What's the bare minimum needed for a SHO engine to run properly (track use) on the EEC-IV?

I've deleted/looped back all the SPOUT/VIP/IDM connectors and wiring, that's all useless to me.

Do I need a BAP or no? Not doing hillclimbs, elevation will be fairly consistant.

Do I need O2 sensors? Apparently they aren't used during WOT, as the engine goes into OL. Don't need them during decel either, as the fuel gets cut. Part throttle may need them, but I only care about not running dangerously rich/lean, not about emissions.

On that note, EVAP completely deleted of course.

VSS, needed for an MTX car?

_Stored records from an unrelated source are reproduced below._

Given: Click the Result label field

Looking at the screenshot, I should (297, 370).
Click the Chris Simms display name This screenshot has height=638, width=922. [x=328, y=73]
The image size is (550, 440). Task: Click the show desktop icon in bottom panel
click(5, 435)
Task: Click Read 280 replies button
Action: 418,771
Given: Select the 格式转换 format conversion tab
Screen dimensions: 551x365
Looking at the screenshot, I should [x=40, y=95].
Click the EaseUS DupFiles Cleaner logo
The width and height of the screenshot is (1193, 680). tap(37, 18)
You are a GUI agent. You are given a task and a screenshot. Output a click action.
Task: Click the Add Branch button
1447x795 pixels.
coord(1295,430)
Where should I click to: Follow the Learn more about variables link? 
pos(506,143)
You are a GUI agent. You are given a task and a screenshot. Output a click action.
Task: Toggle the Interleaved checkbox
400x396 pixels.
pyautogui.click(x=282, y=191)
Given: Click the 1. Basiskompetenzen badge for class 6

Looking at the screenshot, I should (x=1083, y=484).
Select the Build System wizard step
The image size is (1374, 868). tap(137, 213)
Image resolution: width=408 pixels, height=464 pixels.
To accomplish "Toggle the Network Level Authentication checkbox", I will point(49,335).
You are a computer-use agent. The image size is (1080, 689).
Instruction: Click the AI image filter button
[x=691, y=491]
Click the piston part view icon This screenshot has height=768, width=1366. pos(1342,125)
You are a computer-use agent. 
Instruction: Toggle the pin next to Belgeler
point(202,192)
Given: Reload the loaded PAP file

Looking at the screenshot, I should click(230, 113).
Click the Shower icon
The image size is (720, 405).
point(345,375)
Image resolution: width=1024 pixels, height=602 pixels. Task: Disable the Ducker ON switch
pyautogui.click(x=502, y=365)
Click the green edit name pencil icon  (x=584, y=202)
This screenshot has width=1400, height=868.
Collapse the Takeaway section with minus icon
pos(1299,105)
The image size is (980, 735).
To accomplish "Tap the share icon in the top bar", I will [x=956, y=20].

I know it's used for cruise control, and that's gone, but is it necessary for anything else?

As far as the list of known needed engine wiring parts goes, so far I've got:

Crank sensor
Cam sensor
Injectors
DIS input/output wires
Fuel pump control
Fan control
ECT
ACT
MAF
IMRC
IAC (if it just did idle, it could be deleted for a track car, but it does decel bypassing as well)
Starter and ignition wires
Knock sensor

Anything else obvious that I'm missing? Obviously I could eventually figure this all out on my own, but having a discussion here may save me some time and help out other people looking at rewiring engine bays or transplanting SHOs.



I'm hoping this thread will be a discussion on the inner workings of the EEC, instead of it just being regarded as a magic box that runs the engine. I think it's useful to know the inner workings and logic behind why the EEC does what it does.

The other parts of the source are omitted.